= Goal of the exercise =
Can you write out the rows word for word, from the line with "The height and width of the screenshot is (610, 1200)." through the end of the rows, leaving out the pictures?

[Click-target data]
===============
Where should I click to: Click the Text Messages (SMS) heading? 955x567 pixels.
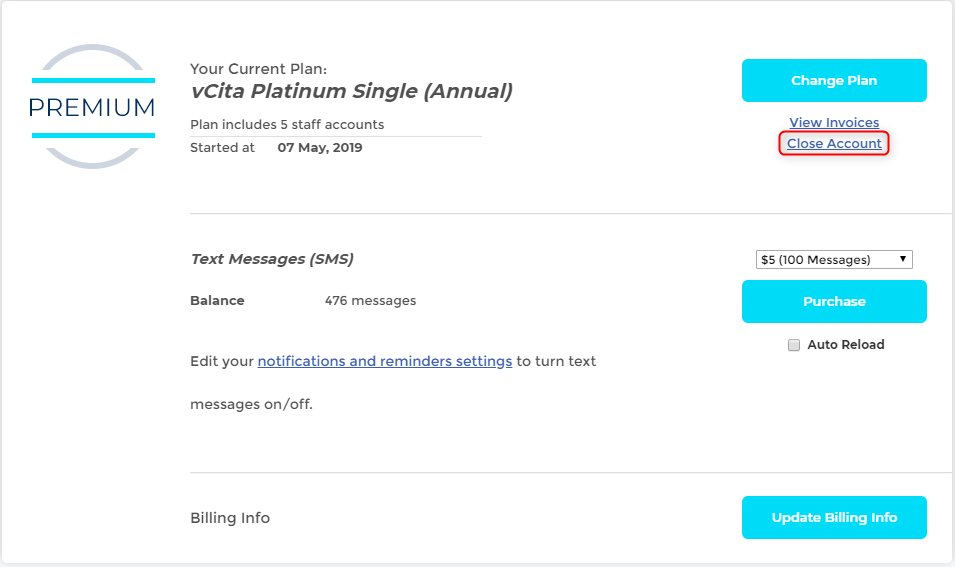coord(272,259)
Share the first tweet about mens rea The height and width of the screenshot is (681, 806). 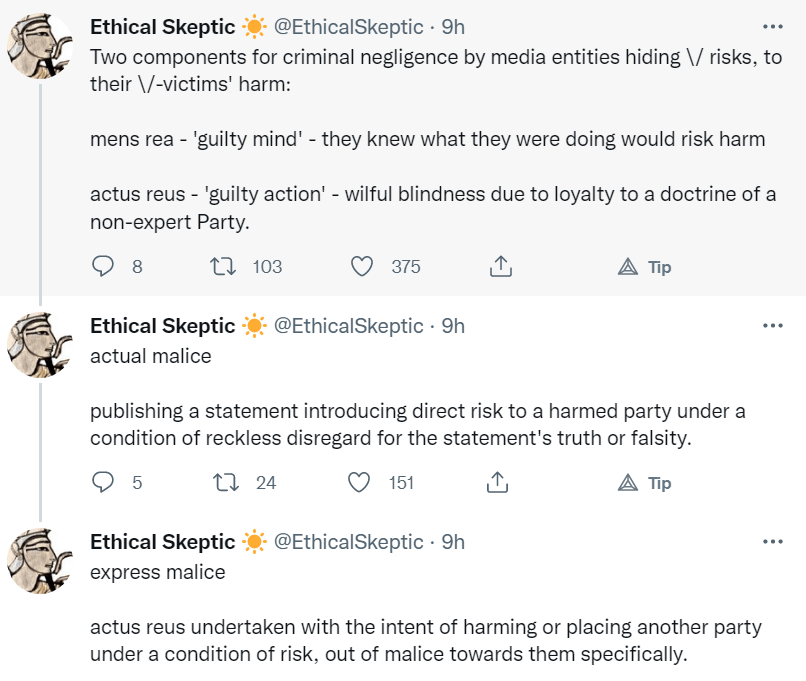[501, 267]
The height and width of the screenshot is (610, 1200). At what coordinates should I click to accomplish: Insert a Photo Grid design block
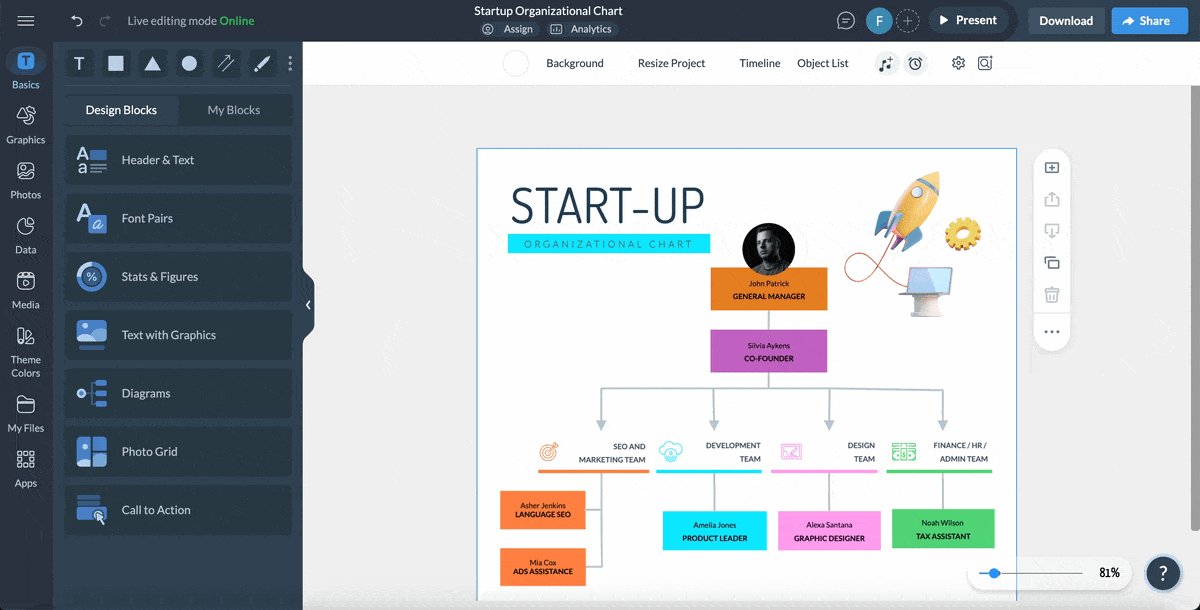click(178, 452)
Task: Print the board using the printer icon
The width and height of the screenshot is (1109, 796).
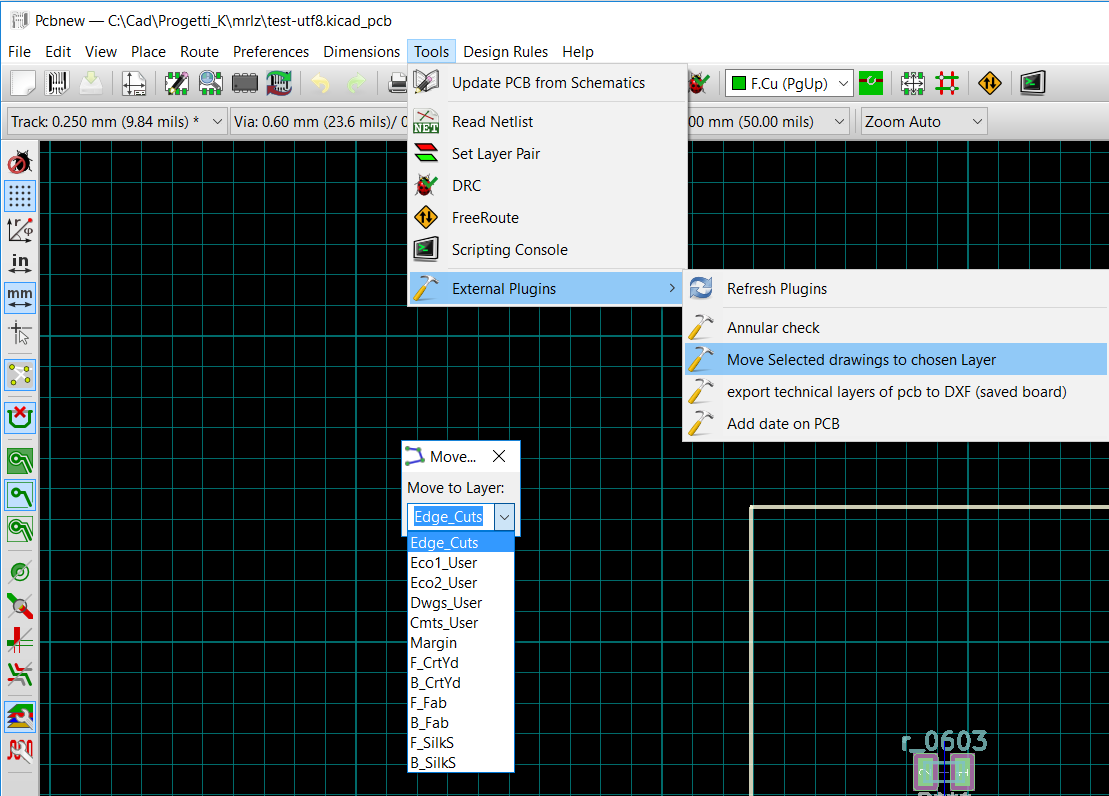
===============
= Solved problem =
The height and width of the screenshot is (610, 1200). At what coordinates should I click to accomplish: Insert a Photo Grid design block
click(178, 452)
Task: Print the board using the printer icon
The width and height of the screenshot is (1109, 796).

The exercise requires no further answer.